In many ways private lending operations are simply stepping into the shoes of the banks – they employ commercial finance teams out of leading banks and finance organisations and follow the same risk management and approval procedures that the banks have done. The difference is that they are creating an investment opportunity at the same time.

The diversity of private credit funds in the market is substantial, ranging from closed-ended, general purpose funds, through to open-ended, highly targeted strategies. Frequently, funds will be absolutely specific about the geographical area or deal type in which they are active.

Craig Reeves, founder of Prestige Funds, has been active in the market for over 10 years. While many fund managers have been fairly late to the market, Prestige began its lending activities not long after the Great Financial Crisis and has acquired specialist finance firms in the UK which lend into the SME and agricultural markets.

Since 2007 Prestige has raised over USD 1.5 billion for lending in the UK and has recently launched a Luxembourg fund that has the mandate to extend that activity to the Republic of Ireland.

“Investors are approaching this asset class as a real alternative to public markets,” Reeves explains. “Foreign investors looking at the UK appreciate a strategy which can be diversified across thousands of individual loan agreements, which features lending secured against assets like prime agricultural land which has predictable cash flow, regardless of the volatility in, for example, UK equities or gilts.”

The growth of the private debt market has been gradual, but significant. It is filling an important niche in the economy, replacing banks which are withdrawing from all but the most lucrative areas of lending.

Trade finance is another sector from which banks have retreated, particularly from the smaller sized deals. Yet loan finance is still required here. Trade finance is becoming a more important part of the private lending landscape.

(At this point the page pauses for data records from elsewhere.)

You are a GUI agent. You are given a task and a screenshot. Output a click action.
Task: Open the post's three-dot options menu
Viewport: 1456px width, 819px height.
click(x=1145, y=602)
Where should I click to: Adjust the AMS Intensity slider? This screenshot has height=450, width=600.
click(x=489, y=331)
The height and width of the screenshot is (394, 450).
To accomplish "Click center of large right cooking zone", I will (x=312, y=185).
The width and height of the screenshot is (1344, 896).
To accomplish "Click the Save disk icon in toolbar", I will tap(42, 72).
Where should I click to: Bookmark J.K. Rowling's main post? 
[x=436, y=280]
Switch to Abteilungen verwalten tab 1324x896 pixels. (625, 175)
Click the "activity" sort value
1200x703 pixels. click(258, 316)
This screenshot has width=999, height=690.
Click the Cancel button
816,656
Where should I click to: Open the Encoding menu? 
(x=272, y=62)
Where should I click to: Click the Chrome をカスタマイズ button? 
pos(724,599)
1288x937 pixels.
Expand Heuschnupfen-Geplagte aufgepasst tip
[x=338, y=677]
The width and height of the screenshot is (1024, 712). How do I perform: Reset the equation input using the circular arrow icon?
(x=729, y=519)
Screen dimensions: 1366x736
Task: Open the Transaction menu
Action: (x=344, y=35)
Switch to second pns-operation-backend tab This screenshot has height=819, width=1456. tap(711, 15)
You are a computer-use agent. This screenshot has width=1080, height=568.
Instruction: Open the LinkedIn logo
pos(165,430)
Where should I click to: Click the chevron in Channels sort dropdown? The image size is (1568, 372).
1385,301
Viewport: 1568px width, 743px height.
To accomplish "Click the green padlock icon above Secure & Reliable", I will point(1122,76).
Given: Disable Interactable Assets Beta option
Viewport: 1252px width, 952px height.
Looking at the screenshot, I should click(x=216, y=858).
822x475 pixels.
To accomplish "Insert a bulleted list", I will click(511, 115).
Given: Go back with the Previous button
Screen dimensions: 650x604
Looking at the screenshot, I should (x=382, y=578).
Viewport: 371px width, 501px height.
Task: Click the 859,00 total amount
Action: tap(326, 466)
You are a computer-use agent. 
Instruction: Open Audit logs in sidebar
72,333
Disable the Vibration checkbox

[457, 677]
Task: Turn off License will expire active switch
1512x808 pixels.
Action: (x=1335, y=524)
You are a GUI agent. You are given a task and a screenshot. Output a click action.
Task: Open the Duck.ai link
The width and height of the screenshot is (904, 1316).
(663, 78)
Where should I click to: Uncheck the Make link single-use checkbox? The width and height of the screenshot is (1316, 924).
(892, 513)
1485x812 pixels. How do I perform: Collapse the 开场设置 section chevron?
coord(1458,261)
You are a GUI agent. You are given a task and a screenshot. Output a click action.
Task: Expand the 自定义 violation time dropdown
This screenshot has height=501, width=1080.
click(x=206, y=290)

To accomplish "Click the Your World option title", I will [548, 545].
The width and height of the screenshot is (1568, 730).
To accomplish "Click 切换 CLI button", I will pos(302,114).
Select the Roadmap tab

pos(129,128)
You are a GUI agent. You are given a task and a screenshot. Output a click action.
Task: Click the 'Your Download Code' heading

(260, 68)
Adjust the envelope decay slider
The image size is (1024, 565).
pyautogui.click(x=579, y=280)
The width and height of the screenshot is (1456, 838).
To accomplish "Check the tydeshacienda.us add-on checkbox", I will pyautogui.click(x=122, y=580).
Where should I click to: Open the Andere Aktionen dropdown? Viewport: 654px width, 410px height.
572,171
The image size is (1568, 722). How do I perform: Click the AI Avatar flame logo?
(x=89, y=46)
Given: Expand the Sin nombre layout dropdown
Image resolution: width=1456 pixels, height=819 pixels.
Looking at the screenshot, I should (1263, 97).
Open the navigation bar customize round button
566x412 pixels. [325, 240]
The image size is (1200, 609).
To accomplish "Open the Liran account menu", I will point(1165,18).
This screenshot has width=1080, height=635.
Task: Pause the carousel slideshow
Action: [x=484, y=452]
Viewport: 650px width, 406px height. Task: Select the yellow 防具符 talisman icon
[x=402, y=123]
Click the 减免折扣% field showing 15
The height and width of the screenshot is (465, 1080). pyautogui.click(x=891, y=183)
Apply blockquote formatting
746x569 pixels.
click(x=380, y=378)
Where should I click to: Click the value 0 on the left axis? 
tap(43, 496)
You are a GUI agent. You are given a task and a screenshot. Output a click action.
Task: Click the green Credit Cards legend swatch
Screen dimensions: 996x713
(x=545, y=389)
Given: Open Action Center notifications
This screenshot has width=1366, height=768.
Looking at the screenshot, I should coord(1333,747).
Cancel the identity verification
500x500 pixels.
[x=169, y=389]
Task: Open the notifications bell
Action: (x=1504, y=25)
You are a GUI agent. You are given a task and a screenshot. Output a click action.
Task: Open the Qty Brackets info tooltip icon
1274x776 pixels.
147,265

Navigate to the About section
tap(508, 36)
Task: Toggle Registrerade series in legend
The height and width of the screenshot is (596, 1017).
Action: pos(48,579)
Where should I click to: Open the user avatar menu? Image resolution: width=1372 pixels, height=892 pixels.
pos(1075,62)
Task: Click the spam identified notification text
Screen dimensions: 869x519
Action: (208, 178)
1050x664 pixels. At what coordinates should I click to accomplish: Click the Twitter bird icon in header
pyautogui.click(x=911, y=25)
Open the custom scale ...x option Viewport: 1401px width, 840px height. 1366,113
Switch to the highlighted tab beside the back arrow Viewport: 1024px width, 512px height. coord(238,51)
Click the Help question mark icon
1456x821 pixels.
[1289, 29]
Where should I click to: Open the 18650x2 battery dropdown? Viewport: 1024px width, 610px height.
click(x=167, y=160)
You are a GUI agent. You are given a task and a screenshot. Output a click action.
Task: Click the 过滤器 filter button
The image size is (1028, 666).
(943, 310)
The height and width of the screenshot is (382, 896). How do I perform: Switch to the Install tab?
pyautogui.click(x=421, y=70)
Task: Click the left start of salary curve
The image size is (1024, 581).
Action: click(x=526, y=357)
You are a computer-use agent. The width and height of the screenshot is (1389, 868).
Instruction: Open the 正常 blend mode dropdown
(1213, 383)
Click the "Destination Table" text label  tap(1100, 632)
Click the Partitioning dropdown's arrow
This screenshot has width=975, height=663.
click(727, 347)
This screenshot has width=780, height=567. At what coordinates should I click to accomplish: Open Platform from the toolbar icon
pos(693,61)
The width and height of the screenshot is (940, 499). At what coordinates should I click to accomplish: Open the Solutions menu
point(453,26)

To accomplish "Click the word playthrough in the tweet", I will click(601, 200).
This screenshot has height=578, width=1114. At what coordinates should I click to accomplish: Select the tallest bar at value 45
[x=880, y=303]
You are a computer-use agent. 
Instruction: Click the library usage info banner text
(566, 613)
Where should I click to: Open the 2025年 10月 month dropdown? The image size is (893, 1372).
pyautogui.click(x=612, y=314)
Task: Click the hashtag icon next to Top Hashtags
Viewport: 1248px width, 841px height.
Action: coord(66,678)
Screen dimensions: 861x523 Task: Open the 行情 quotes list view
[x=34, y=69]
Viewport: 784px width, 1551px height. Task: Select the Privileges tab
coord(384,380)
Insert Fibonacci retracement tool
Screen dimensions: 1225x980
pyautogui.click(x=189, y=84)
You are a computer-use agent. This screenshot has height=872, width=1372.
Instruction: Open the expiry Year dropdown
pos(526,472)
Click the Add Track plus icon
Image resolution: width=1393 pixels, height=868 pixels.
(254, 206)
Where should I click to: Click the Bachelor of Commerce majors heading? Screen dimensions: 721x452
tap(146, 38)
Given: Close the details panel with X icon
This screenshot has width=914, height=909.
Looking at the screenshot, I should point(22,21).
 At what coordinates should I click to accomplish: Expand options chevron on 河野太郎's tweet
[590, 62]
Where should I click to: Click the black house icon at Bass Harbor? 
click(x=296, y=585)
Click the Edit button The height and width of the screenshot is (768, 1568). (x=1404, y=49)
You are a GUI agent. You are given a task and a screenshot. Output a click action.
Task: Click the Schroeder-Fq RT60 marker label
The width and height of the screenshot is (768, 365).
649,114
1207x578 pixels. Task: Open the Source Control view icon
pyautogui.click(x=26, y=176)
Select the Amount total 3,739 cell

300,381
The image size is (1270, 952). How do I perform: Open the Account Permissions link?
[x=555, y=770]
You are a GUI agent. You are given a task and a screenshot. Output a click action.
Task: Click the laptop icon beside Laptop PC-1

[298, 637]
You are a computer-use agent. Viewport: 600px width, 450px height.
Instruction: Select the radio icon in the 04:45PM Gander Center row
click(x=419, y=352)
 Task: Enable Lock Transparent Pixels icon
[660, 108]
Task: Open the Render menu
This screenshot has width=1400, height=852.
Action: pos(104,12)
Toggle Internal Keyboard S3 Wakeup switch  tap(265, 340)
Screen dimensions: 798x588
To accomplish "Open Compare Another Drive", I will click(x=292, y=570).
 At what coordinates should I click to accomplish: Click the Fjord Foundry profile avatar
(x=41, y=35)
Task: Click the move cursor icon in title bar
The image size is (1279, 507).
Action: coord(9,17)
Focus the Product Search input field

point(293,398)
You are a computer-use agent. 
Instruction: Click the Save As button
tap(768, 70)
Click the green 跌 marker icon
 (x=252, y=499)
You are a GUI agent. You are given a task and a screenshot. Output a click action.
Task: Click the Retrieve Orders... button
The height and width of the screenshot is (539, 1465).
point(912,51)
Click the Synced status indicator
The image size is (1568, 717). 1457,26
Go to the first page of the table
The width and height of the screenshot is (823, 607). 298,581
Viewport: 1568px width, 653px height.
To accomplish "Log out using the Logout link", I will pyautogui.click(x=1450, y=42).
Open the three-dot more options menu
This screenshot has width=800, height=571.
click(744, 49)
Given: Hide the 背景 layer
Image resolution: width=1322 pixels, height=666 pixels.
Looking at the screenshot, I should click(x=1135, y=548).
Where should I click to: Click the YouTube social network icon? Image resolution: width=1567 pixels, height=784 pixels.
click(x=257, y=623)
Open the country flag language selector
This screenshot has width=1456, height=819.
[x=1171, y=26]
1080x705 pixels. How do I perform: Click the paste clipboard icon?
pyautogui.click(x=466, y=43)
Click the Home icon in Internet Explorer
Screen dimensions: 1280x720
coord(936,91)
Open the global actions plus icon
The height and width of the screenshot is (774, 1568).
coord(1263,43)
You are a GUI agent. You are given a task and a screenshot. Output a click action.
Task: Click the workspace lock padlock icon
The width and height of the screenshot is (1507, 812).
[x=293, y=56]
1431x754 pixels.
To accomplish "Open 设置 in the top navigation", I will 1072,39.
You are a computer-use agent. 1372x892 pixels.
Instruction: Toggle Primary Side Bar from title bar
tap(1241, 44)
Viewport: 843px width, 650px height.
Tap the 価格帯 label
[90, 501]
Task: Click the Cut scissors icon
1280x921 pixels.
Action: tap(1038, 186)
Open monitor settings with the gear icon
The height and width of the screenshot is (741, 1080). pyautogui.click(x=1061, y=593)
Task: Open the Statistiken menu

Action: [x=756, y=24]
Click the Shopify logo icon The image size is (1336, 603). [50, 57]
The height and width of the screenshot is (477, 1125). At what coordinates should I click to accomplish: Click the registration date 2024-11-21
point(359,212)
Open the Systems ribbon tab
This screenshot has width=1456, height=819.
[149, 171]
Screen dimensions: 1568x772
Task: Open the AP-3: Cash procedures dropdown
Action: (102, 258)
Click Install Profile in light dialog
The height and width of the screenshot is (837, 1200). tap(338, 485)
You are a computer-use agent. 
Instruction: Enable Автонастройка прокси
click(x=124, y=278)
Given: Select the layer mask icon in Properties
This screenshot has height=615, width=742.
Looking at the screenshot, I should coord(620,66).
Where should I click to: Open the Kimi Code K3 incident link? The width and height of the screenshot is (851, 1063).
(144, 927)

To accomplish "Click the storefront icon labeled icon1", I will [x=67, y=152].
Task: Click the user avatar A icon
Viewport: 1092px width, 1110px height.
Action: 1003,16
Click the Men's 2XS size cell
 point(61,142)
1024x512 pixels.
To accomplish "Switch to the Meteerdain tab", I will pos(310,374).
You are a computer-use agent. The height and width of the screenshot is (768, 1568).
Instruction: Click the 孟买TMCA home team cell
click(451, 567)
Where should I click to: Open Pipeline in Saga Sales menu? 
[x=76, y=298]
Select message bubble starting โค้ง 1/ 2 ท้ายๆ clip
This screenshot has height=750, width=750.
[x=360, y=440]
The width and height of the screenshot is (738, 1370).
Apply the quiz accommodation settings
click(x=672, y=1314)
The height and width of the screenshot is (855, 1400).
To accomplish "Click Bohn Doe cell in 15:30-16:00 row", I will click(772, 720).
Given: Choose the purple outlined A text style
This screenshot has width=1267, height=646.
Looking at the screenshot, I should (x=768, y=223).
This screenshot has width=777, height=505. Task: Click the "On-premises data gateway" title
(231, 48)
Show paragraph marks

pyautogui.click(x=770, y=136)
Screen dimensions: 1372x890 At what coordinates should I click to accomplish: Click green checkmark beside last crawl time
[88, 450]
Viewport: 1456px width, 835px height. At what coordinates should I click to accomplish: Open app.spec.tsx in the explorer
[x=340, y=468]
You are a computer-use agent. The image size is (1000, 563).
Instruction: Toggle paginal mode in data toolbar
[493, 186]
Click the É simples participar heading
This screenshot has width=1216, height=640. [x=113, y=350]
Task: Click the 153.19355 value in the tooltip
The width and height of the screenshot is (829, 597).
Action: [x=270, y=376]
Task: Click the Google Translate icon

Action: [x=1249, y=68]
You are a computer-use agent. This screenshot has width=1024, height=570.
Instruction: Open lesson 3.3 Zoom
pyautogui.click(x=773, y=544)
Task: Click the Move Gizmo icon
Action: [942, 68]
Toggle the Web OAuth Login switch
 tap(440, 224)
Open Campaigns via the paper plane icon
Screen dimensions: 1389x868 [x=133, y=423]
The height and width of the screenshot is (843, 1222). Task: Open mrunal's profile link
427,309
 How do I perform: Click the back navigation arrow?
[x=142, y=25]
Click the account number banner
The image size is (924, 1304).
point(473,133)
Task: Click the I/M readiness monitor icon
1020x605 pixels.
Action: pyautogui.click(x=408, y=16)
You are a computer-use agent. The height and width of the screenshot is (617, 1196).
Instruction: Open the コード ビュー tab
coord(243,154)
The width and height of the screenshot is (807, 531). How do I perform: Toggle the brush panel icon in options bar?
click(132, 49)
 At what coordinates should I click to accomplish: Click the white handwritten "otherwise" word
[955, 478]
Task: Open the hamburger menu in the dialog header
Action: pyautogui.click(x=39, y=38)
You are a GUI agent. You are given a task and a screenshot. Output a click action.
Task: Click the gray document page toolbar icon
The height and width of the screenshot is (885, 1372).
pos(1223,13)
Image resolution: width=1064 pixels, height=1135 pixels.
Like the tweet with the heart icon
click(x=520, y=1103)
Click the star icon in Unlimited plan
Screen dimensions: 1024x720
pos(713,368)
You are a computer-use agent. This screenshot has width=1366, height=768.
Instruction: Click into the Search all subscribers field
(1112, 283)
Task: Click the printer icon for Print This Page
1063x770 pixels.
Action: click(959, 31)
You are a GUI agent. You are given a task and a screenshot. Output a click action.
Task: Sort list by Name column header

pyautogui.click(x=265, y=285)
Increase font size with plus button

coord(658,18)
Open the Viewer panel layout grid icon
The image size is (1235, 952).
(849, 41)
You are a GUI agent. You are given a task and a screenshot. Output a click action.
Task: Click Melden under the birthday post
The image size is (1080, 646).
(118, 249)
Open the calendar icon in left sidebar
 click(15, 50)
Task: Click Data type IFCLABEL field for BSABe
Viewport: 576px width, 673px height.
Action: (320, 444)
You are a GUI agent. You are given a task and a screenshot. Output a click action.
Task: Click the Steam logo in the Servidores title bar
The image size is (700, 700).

Gulf International Bank (GIB), for example, is using a fund structure to lend in the trade finance space, typically in the region of USD 500,000 up to USD 10 million. It has both a fund and managed accounts which lend on a short-term basis across numerous sectors and geographies.

“This is an area which requires specialist skills and knowledge,” explains Ian Henderson, a trade finance specialist with GIB. “We see few institutional scale managers active in this space, but there are a few private companies, some backed by banks or insurance companies.”

Trade finance can be a complex area, but participants such as GIB are creating the opportunity for investors to access these potentially uncorrelated returns through a process of co-lending and funded risk participation. In this case trade deals are sourced through carefully selected counterparties rather than lending directly.

In trade finance the typical returns to investors fall into two categories – the higher yield, more structured transactions offering 6-8 % p.a. and the vanilla trade finance (bank risk and top tier corporates) offering 2.0-3.5%.

Private debt is becoming a viable alternative to private equity too, particularly in regions where private equity funds have tended to focus on specific types of deal, or where banks have been lending to government-backed entities. GIB’s Henderson sees more consultants looking seriously at private debt opportunities.

According to the Emerging Market Private Equity Association, debt is growing in popularity as an asset class to access economic growth in regions like Africa. In the African context, funds are becoming active in a variety of areas and lending projects where previously banks were the main players, including trade finance, mezzanine finance and corporate debt.

For the investment community, private debt has created a new alternative to hedge funds and private equity, and it is an asset class that is swiftly growing in both its level of acceptance and overall importance to the global economy.